China plans to further restrict car purchases
BEIJING China plans to increase the number of cities that restrict vehicle purchases in a bid to fight pollution and traffic congestion, state media reported Thursday.
With more than 13 million cars sold in China last year, motor vehicles and their emissions have emerged as the chief culprit for the air pollution in large cities.
Four cities, including Beijing and Shanghai, already curb the purchase of vehicles for private use, through lotteries and auctions of a limited number of license plates.
Shi Jianhua, the deputy secretary general of the government-backed China Association of Automobile Manufacturers, was quoted Thursday as saying that eight more cities are likely to announce similar policies. The eight include the port city Tianjin, near Beijing, the metropolis Chongqing in the southwest and industrial powerhouse Shenzhen, not far from Hong Kong.

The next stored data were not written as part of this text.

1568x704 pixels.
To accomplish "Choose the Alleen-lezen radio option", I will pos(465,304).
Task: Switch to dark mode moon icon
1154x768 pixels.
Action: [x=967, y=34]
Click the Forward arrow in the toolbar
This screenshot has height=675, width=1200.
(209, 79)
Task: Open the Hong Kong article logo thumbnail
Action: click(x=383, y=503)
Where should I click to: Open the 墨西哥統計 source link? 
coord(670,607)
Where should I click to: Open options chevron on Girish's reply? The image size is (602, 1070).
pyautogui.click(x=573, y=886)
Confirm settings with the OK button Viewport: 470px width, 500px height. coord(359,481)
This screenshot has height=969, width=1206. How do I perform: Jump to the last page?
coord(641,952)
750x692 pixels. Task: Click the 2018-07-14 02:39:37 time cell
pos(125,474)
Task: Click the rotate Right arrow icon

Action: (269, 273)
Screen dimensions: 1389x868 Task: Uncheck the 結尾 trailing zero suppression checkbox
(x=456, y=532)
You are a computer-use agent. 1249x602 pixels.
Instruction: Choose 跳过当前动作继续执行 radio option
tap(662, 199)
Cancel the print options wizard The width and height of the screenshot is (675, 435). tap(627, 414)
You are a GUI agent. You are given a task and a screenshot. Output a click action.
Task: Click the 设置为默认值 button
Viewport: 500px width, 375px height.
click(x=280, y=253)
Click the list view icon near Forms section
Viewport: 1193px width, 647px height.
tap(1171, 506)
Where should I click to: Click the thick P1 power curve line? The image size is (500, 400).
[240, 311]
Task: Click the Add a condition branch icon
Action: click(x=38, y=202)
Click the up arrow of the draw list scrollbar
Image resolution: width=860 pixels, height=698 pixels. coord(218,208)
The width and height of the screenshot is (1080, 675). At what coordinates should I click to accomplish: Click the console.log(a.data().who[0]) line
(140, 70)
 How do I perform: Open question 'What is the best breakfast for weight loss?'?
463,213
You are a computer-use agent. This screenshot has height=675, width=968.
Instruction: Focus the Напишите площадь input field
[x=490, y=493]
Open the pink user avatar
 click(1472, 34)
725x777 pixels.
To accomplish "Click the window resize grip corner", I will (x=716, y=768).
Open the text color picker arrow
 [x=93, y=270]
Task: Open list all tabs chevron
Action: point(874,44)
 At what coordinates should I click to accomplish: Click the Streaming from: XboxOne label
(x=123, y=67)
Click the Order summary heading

Such restrictions might cut vehicle sales by 400,000 units, or 2 percent of total domestic sales, and have a "certain impact" on the country's economic growth, the China Daily newspaper quoted Shi as saying.
The China Association of Automobile Manufacturers, which consults with local governments and makes recommendations on vehicle policies, declined to offer details when called.
China's increasingly informed and vocal citizens have successfully pushed the government to be more transparent about how bad the air in their cities is, but, as they get richer, their desire for cleaner air conflicts with their growing dependence on cars. While China is the biggest car market in the world by number of vehicles sold, there is still plenty of room for growth as the country still lags far behind developed markets in terms of the ratio of cars to people.
The number of vehicles in Beijing has increased to 5.18 million from 3.13 million in early 2008, Xinhua reported earlier this year. Since the beginning of last year, prospective buyers have had to enter a monthly draw to win a license plate. Each month, 20,000 lucky winners are chosen. The number of people in the draw had reached almost 1.53 million by last month.
Zhao Jian, a transport expert at Beijing's Jiaotong University's School of Economics and Management said extending restriction-on-ownership policies to other cities was unlikely to have much effect on pollution because there were already too many cars on the roads.
"The restrictions on car ownership in Beijing failed to achieve what the government wanted to see because the restrictions only slowed the growth in the number of cars. They didn't reduce the numbers of cars," said Zhao.
"Even with proper enforcement, the policy still won't solve the air pollution problem, neither will similar measures in other cities."
Vehicle emissions are compounded by a lack of effective public transportation, low emission standards and the slow development of energy-saving and clean automobile technologies, the Asian Development Bank said in in its 2012 environmental analysis of China.